- [Problem to solve]
Scanning the entries below, copy every line that contains the word "computer".

*** Material to process ***

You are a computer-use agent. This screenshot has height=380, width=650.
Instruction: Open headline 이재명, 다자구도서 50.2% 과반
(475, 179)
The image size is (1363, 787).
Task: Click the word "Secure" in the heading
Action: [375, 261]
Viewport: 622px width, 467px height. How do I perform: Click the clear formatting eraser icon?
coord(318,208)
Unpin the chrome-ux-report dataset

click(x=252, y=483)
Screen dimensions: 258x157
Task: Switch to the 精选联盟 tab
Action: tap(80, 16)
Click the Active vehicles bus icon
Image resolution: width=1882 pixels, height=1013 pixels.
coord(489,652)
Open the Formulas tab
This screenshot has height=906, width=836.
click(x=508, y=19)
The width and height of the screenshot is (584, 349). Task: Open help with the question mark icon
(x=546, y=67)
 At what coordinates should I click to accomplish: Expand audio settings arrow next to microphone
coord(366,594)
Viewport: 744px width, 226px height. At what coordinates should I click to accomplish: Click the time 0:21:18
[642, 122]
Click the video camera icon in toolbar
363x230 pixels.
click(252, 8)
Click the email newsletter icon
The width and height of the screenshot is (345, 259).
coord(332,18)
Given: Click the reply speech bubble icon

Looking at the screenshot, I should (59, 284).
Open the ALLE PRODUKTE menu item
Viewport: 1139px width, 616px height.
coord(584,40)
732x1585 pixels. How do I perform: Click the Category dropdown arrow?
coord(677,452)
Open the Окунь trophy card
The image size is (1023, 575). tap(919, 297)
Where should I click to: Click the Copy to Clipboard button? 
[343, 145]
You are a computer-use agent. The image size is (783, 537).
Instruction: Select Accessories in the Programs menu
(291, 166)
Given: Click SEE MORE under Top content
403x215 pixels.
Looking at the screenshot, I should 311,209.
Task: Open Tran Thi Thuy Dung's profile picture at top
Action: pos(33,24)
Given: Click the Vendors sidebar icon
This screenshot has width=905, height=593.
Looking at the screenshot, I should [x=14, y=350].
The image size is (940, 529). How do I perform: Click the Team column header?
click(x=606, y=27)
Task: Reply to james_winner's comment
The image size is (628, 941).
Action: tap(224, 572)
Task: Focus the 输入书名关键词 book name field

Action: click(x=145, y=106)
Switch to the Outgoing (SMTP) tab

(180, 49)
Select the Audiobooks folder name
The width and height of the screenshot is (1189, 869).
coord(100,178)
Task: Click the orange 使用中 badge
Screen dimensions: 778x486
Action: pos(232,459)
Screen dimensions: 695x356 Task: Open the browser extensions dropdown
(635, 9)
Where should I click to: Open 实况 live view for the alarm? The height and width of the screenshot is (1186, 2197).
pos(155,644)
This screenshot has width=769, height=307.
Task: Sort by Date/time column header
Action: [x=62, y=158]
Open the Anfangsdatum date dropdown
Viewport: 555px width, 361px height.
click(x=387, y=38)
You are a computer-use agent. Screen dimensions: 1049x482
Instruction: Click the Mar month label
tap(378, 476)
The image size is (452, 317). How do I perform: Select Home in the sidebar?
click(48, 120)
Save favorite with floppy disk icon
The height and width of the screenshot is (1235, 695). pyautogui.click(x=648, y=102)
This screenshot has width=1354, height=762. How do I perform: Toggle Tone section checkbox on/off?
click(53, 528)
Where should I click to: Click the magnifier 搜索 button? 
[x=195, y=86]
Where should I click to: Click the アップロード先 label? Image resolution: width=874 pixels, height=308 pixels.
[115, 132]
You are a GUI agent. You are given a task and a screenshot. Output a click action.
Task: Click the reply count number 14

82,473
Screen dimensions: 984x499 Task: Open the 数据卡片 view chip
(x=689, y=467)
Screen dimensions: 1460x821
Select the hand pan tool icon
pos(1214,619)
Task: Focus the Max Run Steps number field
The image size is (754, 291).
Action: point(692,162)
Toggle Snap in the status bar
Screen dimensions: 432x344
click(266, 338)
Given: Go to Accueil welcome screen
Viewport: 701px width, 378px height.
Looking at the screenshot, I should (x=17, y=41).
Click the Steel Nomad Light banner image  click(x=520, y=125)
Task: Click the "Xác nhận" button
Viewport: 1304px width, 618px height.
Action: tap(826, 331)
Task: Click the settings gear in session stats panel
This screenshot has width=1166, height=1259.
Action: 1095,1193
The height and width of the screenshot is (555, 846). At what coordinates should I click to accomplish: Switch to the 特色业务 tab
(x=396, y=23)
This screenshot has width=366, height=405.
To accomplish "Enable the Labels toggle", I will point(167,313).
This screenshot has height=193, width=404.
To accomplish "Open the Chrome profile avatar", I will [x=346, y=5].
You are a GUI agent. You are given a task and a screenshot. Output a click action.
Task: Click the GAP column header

*** End of Material to process ***

- [Your solution]
You are a computer-use agent. This screenshot has height=380, width=650.
You are a computer-use agent. The image size is (783, 537).
You are a computer-use agent. Screen dimensions: 1049x482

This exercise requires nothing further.